David Rowe of codec2 / rowetel.com was also experimenting with AI decoding of codec2, that seems to be a very interesting field at the moment.
Woop. Missed that you’d beat me to that.
They’ve moved on to LPCNet which uses an AI trained function to encode the coefficients and have gotten much lower bit rates.
“I feel Opus 6kbps and Lyra 3kbps sound about the same with the clean speech samples”
I disagree. Lyra clearly sounds better to me even in that case. This appears to be a technical triumph from Google.
I look forward to seeing other comparisons, like what bitrate Lyra needs to match 32 Kbps Opus.
Agreed. Maybe he didn’t used headphones. I’m impressed with Lyra samples.
I didn’t use headphones :O
Lyra most likely won’t be effective on the higher bitrates, as it seems to be a pure vocoder.
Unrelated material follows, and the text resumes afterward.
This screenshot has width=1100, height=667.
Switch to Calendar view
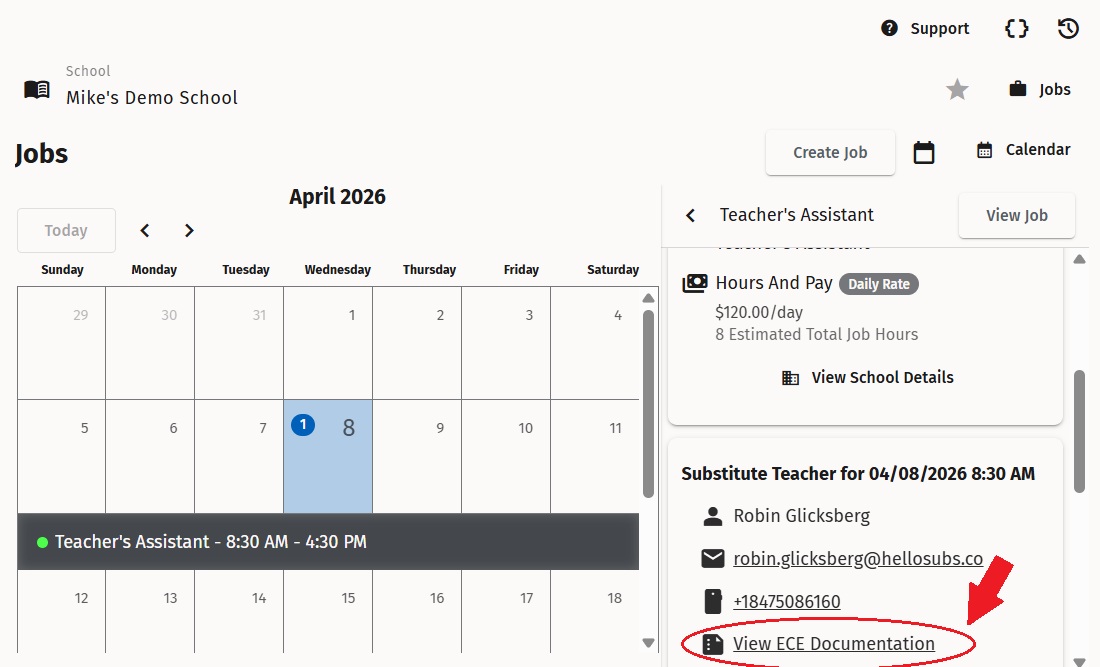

This codec is not like MELP at all, it is FFT-based, not LPC based, closer to what speech recognition systems use, more computationally intense but clearer results. Not open-source either it seems just now 🙁
Methods differ, results remain similar, melp, ambe, codec2 all playing on the same playground, just the rates taken differ “slightly”
Lyra noisy sounds weird: “someBLIPhave accepted”.
Generally Lyra sounds like its cropping the first and last few ms of sound off of each word. Doesn’t sound natural. Opus sounds more natural, albeit noisier.
should be good for BT hand-free mode, which still stucks at its poor sound quality under its bandwidth+latency concern
Reminds me of the work that David has been doing on Codec2 (https://www.rowetel.com/?page_id=452) and subsequently FreeDV (https://freedv.org/)
Those two are in fact cousins 😉
This is impressive, really. I remember, in 1996 with a friend we started an audio compression challenge just for fun. I used FFTs and got pretty good results (by then I had never heard about the forthcoming MP3). Hearing the awful sound my step-father was getting out of his Radiocom 2000 phone made me wonder if I could use my method to compress voice. It worked remarkably well but the bit rate was not as interesting as what GSM could already do by then, and I figured that 4kbps was really the absolute limit beyond which the compression artifacts would be louder than the voice, and would make the result hardly understandable. Google just proved that I was wrong and lacking skills in this area, because their 3k samples sound way better than what I could get at 16k. That’s why I’m really impressed 🙂
Actually from quite a while there is AMBE 2+ codec which is used in the circuit switched voice services on Inmarsat’s F4 satellites (BGAN, Swift broadband, lsatphone) and sounds quite great for 2.4kbps.
So google is not doing anything ground breaking, just they will make that technology more accessible, as is also doing codec2…
Forgot about that one. I wrote about it a few years ago. AMBE+2 can be implemented by software and through a vocoder chip.
https://www.cnx-software.com/2017/10/24/ambe2-vocoder-promises-high-voice-quality-at-low-2-0-to-9-6-kbps-data-rates/
Can someone post the github link here?
AFAIK, Google hasn’t released anything for Lyra yet.